Shares of Reliance Industries opened higher today on the NSE, priced at Rs 2,731.40, compared to the previous close of Rs 2,708.15. This rise in stock price followed the announcement that the company would issue 1:1 bonus shares, with the record date set for October 28, 2024.
In its Q2 FY25 earnings report, Reliance Industries Ltd. (RIL) disclosed a consolidated net profit of Rs 16,563 crore, reflecting a decline of 4.78% from Rs 17,394 crore in the same quarter last year. The overall income increased slightly by 0.65%, reaching Rs 2,40,357 crore. However, the company’s EBITDA fell by 2% year-on-year to Rs 43,934 crore, with EBITDA margins decreasing by 50 basis points to 17%. On a standalone basis, RIL reported a 2.5% drop in revenue to Rs 1.33 trillion and a significant net profit decline of 31.2% to Rs 7,713 crore. Additionally, RIL’s consolidated gross debt rose to Rs 3.36 trillion from Rs 2.95 trillion the previous year, while its net debt stood at Rs 1.16 trillion as of September 2024.

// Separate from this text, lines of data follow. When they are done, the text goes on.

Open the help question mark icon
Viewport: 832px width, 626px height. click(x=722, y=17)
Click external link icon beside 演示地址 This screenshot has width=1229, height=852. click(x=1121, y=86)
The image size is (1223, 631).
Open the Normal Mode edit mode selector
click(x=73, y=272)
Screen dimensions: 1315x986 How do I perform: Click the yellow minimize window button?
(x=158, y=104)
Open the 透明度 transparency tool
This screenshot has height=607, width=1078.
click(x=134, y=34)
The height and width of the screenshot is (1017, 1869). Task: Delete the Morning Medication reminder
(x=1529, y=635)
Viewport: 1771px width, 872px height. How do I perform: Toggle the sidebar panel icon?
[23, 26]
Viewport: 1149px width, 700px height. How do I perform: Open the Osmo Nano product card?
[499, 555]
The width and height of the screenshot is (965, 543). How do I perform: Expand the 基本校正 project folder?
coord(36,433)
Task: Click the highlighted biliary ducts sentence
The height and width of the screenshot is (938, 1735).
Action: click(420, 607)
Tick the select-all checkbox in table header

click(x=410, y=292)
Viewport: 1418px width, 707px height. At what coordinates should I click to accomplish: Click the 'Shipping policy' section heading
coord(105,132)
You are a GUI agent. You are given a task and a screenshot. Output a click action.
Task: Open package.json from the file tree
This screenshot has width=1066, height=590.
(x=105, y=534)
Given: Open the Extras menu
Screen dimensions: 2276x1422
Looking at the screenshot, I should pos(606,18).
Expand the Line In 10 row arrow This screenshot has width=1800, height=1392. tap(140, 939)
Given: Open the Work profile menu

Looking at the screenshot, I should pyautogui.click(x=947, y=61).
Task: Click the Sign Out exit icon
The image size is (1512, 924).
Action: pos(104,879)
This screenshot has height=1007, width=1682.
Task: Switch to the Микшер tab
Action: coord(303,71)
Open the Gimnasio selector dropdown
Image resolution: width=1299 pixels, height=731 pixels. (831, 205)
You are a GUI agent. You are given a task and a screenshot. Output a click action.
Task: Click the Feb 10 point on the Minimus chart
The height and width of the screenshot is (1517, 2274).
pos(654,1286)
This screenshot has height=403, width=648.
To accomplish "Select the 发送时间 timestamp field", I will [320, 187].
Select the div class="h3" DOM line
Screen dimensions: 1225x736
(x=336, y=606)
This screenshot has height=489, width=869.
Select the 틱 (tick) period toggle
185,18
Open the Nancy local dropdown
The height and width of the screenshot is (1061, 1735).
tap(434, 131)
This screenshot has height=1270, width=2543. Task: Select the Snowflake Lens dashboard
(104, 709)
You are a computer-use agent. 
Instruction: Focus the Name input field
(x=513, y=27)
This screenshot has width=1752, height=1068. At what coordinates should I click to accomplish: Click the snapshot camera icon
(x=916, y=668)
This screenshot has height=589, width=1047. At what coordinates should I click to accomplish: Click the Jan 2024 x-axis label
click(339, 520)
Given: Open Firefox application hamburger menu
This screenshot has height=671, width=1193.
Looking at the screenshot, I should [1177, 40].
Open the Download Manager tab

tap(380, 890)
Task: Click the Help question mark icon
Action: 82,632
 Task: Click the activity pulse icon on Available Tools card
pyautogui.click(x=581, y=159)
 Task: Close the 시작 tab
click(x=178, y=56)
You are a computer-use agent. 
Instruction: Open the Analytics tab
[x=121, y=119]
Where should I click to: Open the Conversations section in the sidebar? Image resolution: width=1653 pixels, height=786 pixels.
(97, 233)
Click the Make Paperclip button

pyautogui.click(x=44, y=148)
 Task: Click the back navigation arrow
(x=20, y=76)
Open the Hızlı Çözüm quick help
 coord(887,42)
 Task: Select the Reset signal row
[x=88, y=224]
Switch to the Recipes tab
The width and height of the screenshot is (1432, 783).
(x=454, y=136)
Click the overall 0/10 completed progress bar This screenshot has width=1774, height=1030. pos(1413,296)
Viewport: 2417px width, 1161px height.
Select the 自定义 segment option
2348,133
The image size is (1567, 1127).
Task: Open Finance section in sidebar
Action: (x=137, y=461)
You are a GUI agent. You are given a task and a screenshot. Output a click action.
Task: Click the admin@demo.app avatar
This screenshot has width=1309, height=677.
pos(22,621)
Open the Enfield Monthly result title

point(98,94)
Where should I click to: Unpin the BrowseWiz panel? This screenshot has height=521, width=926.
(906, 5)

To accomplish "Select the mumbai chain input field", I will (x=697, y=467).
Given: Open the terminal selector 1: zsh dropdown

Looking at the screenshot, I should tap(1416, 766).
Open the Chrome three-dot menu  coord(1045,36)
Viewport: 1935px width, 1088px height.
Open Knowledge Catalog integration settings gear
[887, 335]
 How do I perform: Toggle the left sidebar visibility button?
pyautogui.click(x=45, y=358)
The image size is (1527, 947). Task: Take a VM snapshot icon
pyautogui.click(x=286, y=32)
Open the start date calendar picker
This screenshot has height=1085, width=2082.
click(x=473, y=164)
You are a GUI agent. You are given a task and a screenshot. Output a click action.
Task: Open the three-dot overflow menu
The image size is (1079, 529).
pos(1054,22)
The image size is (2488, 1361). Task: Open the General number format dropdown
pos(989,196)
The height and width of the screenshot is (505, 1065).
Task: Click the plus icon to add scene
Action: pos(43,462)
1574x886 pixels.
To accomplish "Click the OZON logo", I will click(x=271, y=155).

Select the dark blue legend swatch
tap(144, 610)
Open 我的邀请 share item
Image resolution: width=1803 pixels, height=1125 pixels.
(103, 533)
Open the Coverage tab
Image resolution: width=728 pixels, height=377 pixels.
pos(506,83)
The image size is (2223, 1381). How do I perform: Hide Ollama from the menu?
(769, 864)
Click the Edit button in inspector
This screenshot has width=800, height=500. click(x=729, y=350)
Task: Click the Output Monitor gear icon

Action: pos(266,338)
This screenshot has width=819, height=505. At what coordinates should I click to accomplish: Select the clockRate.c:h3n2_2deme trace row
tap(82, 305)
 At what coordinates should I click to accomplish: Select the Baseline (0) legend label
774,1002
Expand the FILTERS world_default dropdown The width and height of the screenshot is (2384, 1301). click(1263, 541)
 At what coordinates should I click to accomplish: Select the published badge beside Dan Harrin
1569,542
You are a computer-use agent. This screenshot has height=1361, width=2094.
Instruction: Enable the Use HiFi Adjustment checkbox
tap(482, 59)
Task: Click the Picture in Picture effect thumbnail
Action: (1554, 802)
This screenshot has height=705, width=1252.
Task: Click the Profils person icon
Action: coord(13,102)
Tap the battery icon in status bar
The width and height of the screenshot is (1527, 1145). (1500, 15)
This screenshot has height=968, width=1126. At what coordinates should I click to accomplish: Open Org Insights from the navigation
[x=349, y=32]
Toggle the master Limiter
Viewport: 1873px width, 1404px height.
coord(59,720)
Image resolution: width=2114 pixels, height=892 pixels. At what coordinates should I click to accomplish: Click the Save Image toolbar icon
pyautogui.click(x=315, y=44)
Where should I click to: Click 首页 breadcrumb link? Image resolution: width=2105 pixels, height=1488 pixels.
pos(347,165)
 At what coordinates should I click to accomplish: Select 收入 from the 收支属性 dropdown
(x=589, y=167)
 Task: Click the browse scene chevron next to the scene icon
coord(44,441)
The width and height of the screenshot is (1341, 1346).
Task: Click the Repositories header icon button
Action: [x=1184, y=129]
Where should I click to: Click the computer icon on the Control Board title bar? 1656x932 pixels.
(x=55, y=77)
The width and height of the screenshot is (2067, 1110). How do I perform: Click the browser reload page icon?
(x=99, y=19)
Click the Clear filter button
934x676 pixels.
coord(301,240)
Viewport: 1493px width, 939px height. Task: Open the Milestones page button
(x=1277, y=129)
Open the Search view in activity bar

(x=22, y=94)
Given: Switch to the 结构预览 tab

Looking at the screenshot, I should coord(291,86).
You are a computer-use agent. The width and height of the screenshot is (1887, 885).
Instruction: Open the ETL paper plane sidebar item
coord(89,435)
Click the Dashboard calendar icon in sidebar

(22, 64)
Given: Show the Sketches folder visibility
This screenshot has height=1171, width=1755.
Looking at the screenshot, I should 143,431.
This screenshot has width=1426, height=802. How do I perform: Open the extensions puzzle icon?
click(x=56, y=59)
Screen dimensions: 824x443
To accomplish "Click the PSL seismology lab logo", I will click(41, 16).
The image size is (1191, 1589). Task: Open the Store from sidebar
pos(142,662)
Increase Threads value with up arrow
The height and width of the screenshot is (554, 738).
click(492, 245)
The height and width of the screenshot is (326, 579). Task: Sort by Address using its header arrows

Furthermore, the Central Goods and Services Tax and Central Excise Superintendent in Lucknow imposed a penalty of Rs 64,917 on Reliance for allegedly incorrectly availing input tax credits under various tax acts. The company plans to appeal this order, stating that it does not impact its operations or other activities.
Technical analysis indicates that Reliance is currently trading near key support levels, with immediate support at Rs 2600. Analysts suggest that the stock may present a buying opportunity, targeting prices between Rs 3200 and Rs 3400 if market conditions allow, provided that proper risk management strategies are in place. The Relative Strength Index (RSI) is currently at 38 and trending upwards, indicating increasing buying momentum, with a recommended stop-loss at Rs 2500 to mitigate risks.